The federal government owns more than 80 percent of the state, the highest rate in the country and approximately 88 percent of Clark County with the BLM managing more than half of that.

Multiple commercial brokers, stakeholders and analysts who spoke to the Las Vegas Review-Journal expressed two grievances with the valley’s land shortage: restrictive zoning issues and permit delays from Clark County and the BLM’s reluctance to let land go or auction it off in a timely manner. Ford said it’s simply a case of bureaucracy and over management of what is now a prime resource driving up prices, delaying projects and hampering development across the valley.

“When you have 2.9 million acres of land in Clark County, some of it environmentally sensitive land, which is really important, managing rural lands, why would (the BLM) spend 90 percent of the time on the 67,000 acres that are urban lands that are better managed by local units of government?

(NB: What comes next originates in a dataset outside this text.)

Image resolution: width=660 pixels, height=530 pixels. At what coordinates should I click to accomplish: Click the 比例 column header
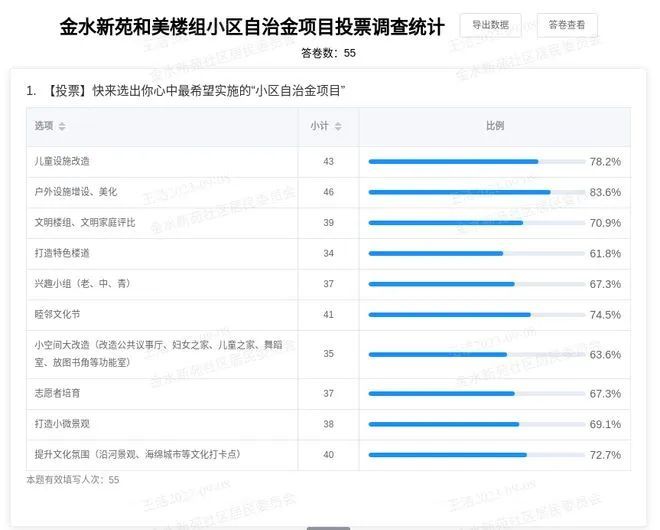[x=494, y=126]
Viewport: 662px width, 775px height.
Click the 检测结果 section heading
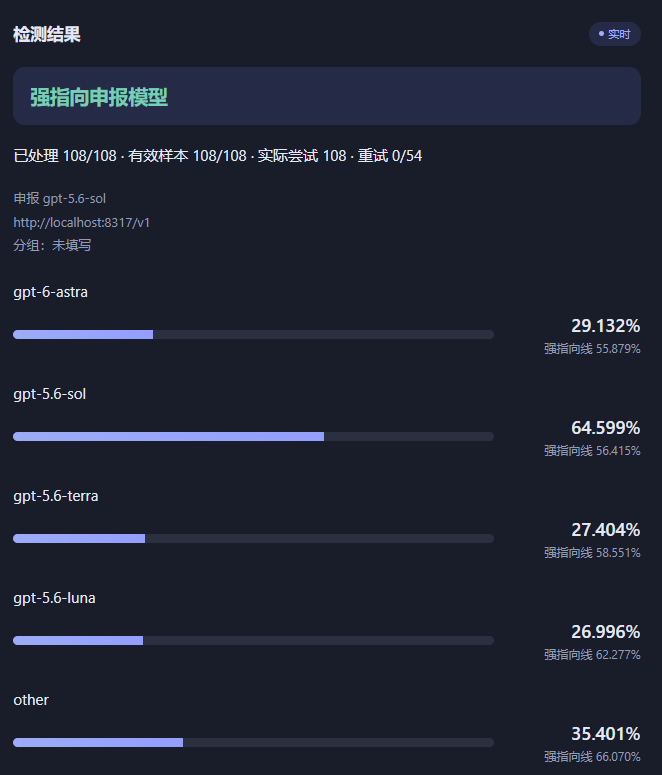pyautogui.click(x=47, y=34)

That’s the million-dollar question.”

A case of government bureaucracy?

John Restrepo, a principal with Las Vegas-based RCG Economics, an economic consultancy company, said a lot of the complaints he’s heard over the years pertain to the BLM’s appraisal process for the land to be put up for auction.

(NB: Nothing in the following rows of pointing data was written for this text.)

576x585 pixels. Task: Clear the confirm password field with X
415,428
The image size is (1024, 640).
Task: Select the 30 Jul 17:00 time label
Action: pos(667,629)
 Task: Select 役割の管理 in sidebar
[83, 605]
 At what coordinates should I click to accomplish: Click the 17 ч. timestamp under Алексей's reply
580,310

“The process by which they put a value on the land is too high, and I think the BLM was certainly politically concerned with the idea that they don’t want to look like they’re giving land away that’s owned by the taxpayers, and so they made these very restrictive appraisal guidelines and slowed some of the processes down.”

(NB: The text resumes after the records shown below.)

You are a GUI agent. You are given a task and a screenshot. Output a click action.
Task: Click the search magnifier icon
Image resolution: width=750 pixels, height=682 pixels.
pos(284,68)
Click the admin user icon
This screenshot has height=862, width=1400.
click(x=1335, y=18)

A master-planned community with more than 3,000 homes is slated for 505 acres of former federal land in the northwest Las Vegas Valley, part of an auction that took place last November.

Theresa Coleman, the BLM Southern Nevada District manager said in an email response to the Review-Journal that they work closely with local governments concerning the land to be made available for disposal.

Parcels to be made available for sale are determined through a joint selection process, she said. For a parcel of land within the Southern Nevada Public Land Management Act disposal boundary to be sold, the interested party must first identify the parcel to the local government where the land is located. If the local jurisdiction agrees that the parcel should be sold, it will submit a nomination to sell the land by the BLM. BLM then completes the necessary processes to ensure the parcel may be offered for sale.

BLM has disposed of 44,000 acres in the Las Vegas Valley since 1998, and 27,000 remains available within the boundary. Coleman added land sales are usually held twice a year but that the “frequency varies based on demand for land to be nominated.”

The city of Henderson recently asked the federal government to auction off 58 acres over eight parcels within its jurisdiction, and the land is located south of Saint Rose Parkway at East Bruner Avenue and west of Raiders Way.

Steve Neiger, a commercial real estate broker and principal at CAST who is also on the board of directors for the Southern Nevada chapter of NAIOP, a commercial real estate development association, said the private sector already has itself sorted out. He said the commercial side works regularly with the Southern Nevada Homebuilders Association and that if more land were available, what was needed would get built, either commercial or residential.

Residential stakeholders who also spoke to the Review-Journal echoed these thoughts and Neiger said it’s time for the government to get out of the way and let the private sector do its job.

“From the commercial side, our organization, our members, they build what they think the market needs, they’re not going to build something they can’t lease up, right? So it’s whatever the demand is.”